Another innocent client accused of murdering his wife, Jerry Anderson, had his charges dismissed after his trial ended in a hung jury. Only a single juror held out for a guilty verdict after hearing Dubs’ defense. Many more of Dubs’ clients had the charges against them dismissed before trial thanks to her tireless investigation of their innocence. In the case of Francisco Laboy in Catawba County, who was accused of stabbing his wife to death, Dubs refused to take the sheriff at his word when he claimed to have airtight DNA evidence against Laboy. She and her co-counsel fought for discovery, and hired their own DNA expert. Their work exposed the State Crime Lab’s sloppy and incomplete testing – as well as the lab’s refusal to turn over evidence that would allow the defense to check the accuracy of its results. The state agreed to dismiss the case.
Just last year, Dubs and her co-counsel Robert Campbell took their client Carl Kennedy to a capital trial for the murder of three people in Davidson County. When Dubs and Campbell protested the prosecutor’s repeated refusal to turn over discovery ordered by the court, the judge was persuaded to take the death penalty off the table. Twenty-four weeks into a capital trial, the prosecutor offered an extraordinary deal: three second-degree murder pleas. For Dubs, these kinds of unheard-of victories have become commonplace.

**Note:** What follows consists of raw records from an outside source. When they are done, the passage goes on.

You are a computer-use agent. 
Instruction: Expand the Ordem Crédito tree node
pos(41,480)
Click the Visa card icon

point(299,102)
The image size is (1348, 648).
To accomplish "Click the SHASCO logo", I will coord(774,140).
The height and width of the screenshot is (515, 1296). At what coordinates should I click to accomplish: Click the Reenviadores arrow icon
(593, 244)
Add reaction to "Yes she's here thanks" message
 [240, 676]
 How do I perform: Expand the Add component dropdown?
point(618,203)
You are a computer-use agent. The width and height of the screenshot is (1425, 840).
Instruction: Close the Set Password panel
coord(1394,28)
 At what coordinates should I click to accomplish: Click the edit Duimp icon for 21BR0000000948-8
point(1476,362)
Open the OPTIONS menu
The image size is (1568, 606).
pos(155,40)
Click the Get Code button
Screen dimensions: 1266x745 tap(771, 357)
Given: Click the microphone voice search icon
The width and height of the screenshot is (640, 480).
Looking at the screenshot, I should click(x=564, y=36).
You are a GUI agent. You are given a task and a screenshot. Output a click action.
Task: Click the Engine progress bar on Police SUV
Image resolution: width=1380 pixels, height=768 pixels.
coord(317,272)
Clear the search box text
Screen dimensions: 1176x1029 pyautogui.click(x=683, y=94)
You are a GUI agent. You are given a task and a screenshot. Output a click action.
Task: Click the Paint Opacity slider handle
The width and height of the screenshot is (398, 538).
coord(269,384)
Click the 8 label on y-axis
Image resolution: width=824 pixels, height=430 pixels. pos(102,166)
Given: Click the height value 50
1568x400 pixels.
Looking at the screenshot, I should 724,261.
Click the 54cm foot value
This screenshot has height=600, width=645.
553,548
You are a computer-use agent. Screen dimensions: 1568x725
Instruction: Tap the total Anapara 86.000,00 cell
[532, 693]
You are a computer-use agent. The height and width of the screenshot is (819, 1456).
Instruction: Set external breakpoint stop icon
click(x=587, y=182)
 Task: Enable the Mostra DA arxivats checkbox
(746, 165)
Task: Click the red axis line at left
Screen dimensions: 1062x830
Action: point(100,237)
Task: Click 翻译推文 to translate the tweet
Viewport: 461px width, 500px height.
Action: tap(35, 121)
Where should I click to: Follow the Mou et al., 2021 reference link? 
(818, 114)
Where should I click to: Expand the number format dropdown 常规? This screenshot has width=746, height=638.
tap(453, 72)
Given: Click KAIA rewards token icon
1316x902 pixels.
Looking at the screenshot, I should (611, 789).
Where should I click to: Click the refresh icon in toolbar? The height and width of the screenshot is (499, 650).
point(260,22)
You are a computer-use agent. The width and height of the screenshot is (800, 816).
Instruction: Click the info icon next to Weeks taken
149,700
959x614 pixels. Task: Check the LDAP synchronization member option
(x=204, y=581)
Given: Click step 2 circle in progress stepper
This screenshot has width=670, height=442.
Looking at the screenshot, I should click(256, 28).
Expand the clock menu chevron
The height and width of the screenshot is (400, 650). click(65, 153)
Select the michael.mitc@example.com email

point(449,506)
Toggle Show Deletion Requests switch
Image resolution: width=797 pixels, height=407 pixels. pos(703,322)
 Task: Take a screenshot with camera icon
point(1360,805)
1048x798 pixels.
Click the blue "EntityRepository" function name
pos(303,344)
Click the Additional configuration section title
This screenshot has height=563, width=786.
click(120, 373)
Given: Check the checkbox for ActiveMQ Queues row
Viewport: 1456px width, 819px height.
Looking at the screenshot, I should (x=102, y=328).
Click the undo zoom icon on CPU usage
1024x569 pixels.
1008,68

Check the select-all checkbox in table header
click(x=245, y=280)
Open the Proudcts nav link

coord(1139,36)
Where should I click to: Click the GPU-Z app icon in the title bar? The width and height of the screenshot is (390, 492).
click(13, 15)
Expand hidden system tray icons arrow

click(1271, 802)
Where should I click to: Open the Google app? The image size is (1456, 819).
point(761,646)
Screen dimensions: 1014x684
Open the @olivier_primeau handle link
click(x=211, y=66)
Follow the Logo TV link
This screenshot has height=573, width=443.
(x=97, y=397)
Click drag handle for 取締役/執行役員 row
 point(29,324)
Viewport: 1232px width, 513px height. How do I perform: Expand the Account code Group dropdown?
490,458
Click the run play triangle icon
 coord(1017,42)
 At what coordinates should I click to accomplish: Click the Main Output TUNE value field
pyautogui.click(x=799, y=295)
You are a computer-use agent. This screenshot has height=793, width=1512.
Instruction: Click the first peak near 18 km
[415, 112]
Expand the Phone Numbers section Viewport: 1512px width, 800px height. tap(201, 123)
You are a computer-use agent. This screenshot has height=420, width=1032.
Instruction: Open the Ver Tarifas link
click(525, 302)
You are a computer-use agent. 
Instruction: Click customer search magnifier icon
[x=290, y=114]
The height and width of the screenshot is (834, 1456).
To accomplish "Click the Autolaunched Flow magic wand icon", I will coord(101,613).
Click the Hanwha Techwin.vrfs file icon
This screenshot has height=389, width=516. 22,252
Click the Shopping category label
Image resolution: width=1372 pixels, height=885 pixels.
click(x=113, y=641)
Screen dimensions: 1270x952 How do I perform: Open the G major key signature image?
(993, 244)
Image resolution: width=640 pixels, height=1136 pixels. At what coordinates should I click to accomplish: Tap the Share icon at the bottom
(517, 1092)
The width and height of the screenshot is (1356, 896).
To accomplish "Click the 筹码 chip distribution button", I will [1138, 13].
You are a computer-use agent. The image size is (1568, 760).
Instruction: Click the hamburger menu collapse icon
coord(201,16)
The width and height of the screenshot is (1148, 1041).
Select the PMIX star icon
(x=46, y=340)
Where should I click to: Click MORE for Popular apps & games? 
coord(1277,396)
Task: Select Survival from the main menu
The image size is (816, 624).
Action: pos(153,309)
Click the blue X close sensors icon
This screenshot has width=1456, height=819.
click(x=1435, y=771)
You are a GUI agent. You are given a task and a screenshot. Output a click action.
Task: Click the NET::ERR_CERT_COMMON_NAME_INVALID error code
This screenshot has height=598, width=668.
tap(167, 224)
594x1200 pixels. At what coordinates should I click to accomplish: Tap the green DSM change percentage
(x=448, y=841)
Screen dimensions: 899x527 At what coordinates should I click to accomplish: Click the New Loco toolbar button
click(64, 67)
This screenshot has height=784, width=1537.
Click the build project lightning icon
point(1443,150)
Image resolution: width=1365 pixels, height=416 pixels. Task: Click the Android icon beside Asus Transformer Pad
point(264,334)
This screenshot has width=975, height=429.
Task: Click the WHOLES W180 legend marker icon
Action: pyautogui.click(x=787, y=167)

Dubs is also active in the death penalty and criminal defense community, serving on committees at the State Bar Association and the N.C. Advocates for Justice. She has served as a trainer in life-saving jury selection techniques for CDPL and has represented clients in post-conviction. She has also given presentations on criminal defense for the N.C. School of Government and the N.C. Advocates for Justice. She is the mother of two daughters, and will soon welcome her third grandchild.
Henderson Hill, 2014 Osborn Award winner and Lisa’s mentor, will present the award on October 6th.